A Swift regex class abstracting away some of the complexities of NSRegularExpression
Why
Every time I have to use NSRegularExpression in Swift I make the same mistakes over and over regarding ranges and range conversions between NSRange and Range<String.Index>.
Also, pulling content out using capture groups is tedious and a little error-prone. I wanted to abstract away from of the things that I kept stuffing up.
Compatible with macOS, iOS, tvOS, watchOS and Linux.
TL;DR - Show me something!
let inputText: String = <some text to match against>
// Build the regex to match against (in this case, <number>\t<string>)
// This regex has two capture groups, one for the number and one for the string.
let regex = try DSFRegex(#"(\d*)\t\"([^\"]+)\""#)
// Retrieve ALL the matches for the supplied text
let searchResult = regex.matches(for: inputText)
// Loop over each of the matches found, and print them out
searchResult.forEach { match in
let foundStr = inputText[match.range] // The text of the entire match
let numberVal = inputText[match.captures[0]] // Retrieve the first capture group text.
let stringVal = inputText[match.captures[1]] // Retrieve the second capture group text.
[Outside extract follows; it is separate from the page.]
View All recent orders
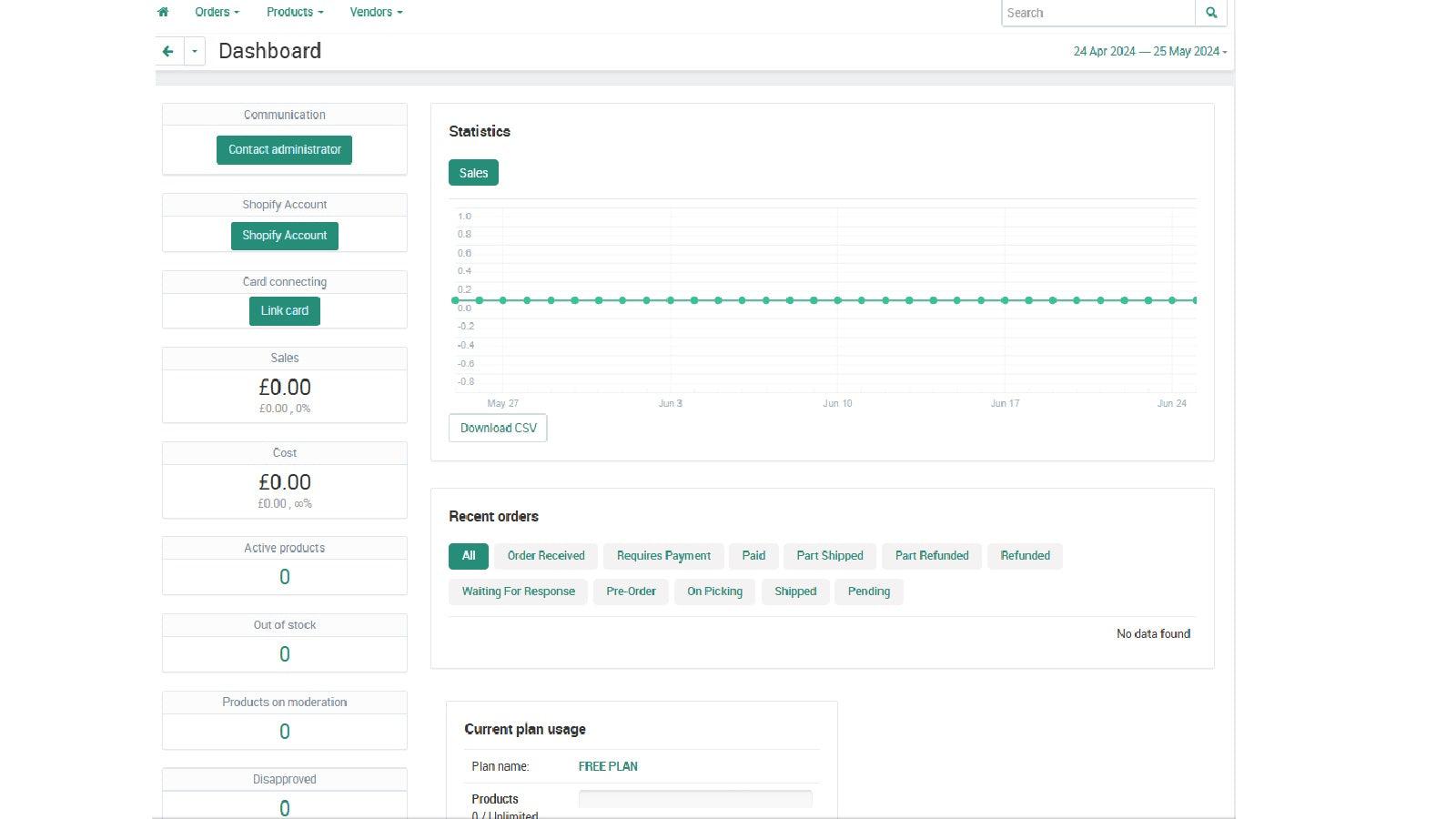Viewport: 1456px width, 819px height. (468, 555)
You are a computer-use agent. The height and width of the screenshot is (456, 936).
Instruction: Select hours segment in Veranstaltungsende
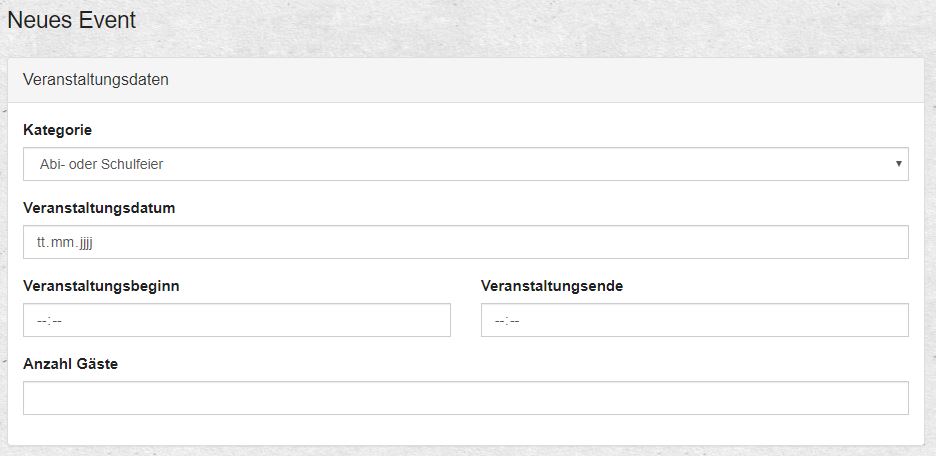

Swift.print("Number is \(numberVal), String is \(stringVal)")
}
The basic structure of a ‘matches’ result is as follows
Matches
> matches: An array of regex matches
> range: A match range. This range specifies the match range within the original text being searched
> captures: An array of capture groups
> A capture range. This range represents the range of a capture within the original text being searched
Usage
All ranges provided back to the caller (and conversely, when passing ranges to the regex object) are in the range of the Swift String passed in for the match.
This is important, as NSRegularExpression uses NSString and the code points and character range information are different between NSString and String, especially when dealing with characters in the high Unicode ranges such as emoji 🇦🇲 👨👩👦.
Creation
You create a regex matching object using the constructor and a regex pattern. If the regex is badly formatted or cannot be compiled, this constructor will throw.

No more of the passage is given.